Examples of popular scams are:

  • Foreclosure Rescue Operations. These are people who may come to your home unannounced to offer to help you get out of foreclosure for an upfront fee. They are typically unlicensed people operating outside the law. It is illegal for anyone to charge you for any type of foreclosure rescue service until it is fully rendered and your home is out of foreclosure.
  • Someone offering to bring your loan current if you deed the property over to them. They may promise to work directly with your bank and claim that they need to be on title first in order to negotiate with the bank. There may even be the promise of a future pay-off to you once they fix things and sell the house to another 3rd party. These con-artists usually will just take title to your house, rent it out for as long as they can and collect rents while they do nothing to bring the mortgage current.

What You Can Do To Save Your Home

Even when it all seems lost, there may be alternatives you may have not explored to keep your home from foreclosure. Even if in the end you may need to sell it, at least you can avoid foreclosure. There are also choices you may not have been made aware of or considered until now.

Tasks and exercises –
A: Copy the foreclosure scams passage word for word, everything from "What You Can" down to "considered until now.".
B: Proceed with the passage on foreclosure scams and saving a home, picking up after its final sentence.

(Stored items)

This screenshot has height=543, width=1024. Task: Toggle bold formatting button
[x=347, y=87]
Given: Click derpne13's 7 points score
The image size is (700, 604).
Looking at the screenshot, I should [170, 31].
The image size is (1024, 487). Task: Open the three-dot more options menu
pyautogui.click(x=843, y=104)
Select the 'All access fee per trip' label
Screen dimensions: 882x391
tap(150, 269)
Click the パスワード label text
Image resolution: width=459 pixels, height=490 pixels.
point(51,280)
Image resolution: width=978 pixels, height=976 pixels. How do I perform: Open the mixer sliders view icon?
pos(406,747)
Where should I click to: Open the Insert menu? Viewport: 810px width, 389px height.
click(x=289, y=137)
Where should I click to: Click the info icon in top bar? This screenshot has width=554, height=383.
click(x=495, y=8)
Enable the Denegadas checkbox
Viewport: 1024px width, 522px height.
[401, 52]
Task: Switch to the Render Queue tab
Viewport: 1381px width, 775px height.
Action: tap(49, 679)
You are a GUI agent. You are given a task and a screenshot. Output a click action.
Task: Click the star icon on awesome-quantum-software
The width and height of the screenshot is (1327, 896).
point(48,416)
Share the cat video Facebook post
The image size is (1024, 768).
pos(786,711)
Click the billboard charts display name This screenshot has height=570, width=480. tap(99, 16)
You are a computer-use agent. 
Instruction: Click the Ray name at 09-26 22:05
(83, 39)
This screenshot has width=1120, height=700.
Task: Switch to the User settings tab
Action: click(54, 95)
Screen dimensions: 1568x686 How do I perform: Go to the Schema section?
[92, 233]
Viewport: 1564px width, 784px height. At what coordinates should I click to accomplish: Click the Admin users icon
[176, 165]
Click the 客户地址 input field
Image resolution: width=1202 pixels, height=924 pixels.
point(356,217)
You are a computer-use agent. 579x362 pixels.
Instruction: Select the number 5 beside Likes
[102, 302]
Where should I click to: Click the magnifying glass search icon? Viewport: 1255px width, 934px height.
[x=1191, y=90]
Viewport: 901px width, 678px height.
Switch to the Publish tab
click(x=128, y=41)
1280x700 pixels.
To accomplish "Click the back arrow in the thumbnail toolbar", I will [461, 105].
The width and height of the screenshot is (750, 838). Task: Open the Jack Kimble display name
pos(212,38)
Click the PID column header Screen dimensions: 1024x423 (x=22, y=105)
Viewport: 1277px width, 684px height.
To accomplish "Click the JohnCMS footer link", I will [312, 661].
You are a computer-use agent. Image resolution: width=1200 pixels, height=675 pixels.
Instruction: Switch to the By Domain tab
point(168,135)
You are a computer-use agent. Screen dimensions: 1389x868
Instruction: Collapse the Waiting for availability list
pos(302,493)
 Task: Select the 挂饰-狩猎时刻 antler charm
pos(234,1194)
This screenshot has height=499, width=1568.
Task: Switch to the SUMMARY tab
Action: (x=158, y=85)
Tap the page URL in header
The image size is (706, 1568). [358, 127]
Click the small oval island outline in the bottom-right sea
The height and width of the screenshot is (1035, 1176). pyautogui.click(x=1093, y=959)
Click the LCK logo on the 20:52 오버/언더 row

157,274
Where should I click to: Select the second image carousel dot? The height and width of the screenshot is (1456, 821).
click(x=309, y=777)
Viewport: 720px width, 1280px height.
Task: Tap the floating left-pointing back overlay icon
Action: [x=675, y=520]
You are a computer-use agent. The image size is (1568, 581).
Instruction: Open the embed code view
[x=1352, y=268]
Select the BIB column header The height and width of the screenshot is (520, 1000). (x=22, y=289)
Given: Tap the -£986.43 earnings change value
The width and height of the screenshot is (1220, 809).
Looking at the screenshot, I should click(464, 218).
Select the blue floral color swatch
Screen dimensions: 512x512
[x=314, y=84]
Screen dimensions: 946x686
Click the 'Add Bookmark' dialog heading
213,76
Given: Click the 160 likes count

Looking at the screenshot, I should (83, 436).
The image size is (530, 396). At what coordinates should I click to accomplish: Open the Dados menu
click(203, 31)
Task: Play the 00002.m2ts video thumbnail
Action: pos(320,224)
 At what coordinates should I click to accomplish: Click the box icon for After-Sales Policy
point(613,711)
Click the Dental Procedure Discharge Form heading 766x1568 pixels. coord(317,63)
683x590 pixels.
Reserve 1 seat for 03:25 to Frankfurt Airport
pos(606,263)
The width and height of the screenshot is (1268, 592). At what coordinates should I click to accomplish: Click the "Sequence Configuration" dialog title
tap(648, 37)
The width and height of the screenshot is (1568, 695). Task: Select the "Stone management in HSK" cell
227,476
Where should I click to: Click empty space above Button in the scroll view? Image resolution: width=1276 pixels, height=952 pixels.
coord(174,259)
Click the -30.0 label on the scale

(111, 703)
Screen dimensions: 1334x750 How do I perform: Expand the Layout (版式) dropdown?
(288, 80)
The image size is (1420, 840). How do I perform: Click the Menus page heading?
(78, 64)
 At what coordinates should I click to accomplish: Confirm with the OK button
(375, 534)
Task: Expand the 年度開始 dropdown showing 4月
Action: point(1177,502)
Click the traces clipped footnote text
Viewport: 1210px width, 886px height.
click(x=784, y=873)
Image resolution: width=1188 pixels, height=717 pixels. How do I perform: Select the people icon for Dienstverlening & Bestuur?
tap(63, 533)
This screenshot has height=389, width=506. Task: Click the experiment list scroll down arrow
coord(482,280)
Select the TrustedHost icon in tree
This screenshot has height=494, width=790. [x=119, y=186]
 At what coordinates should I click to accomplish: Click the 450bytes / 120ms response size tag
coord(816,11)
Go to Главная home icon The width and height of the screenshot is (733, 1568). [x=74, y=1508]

Activity answers –
A:
What You Can Do To Save Your Home

Even when it all seems lost, there may be alternatives you may have not explored to keep your home from foreclosure. Even if in the end you may need to sell it, at least you can avoid foreclosure. There are also choices you may not have been made aware of or considered until now.

B:
Seek Legal Advice.  First and foremost, consult a qualified Real Estate Attorney who specializes in foreclosure. They can assess your situation and at least explain to you the different events that lead up to foreclosure. Ignoring these can cause you to lose your home when you may have had a chance to do something about it.

In practically every region of the country, there are attorneys willing to give you a short consultation at no charge to see if they can help you. If you lack the money to arm yourself with legal counsel, there are usually legal aid clinics who may be able to give you a more thorough evaluation as well as legal advice at no charge.

Get In Touch With HUD Homeowner Counseling Agencies. If you have tried to keep your home using the loss mitigation tools and services that your lender offers, and are still having trouble with your mortgage, you may need to seek assistance outside of your lender. The Department of Housing and Urban Development (HUD) has many resources along with branches at the Federal and State level to preserve homeownership. You can contact HUD approved housing counseling agencies at the state level to help you through your foreclosure prevention efforts.

If The House Must Go

Sometimes, we have tried everything and there just is no choice but to let go. If you have looked at every possible alternative and you need to just accept that you can not keep the home at this time, you can still try to make the best of the situation. Here are some steps you can take:

Consult A Real Estate Agent. If you have owned your house for a few years, there may be some equity left in it. Unfortunately, people lose their homes every day and they do not realize they could have at least walked away with some money. Even if you think you have nothing left, at least get a professional opinion.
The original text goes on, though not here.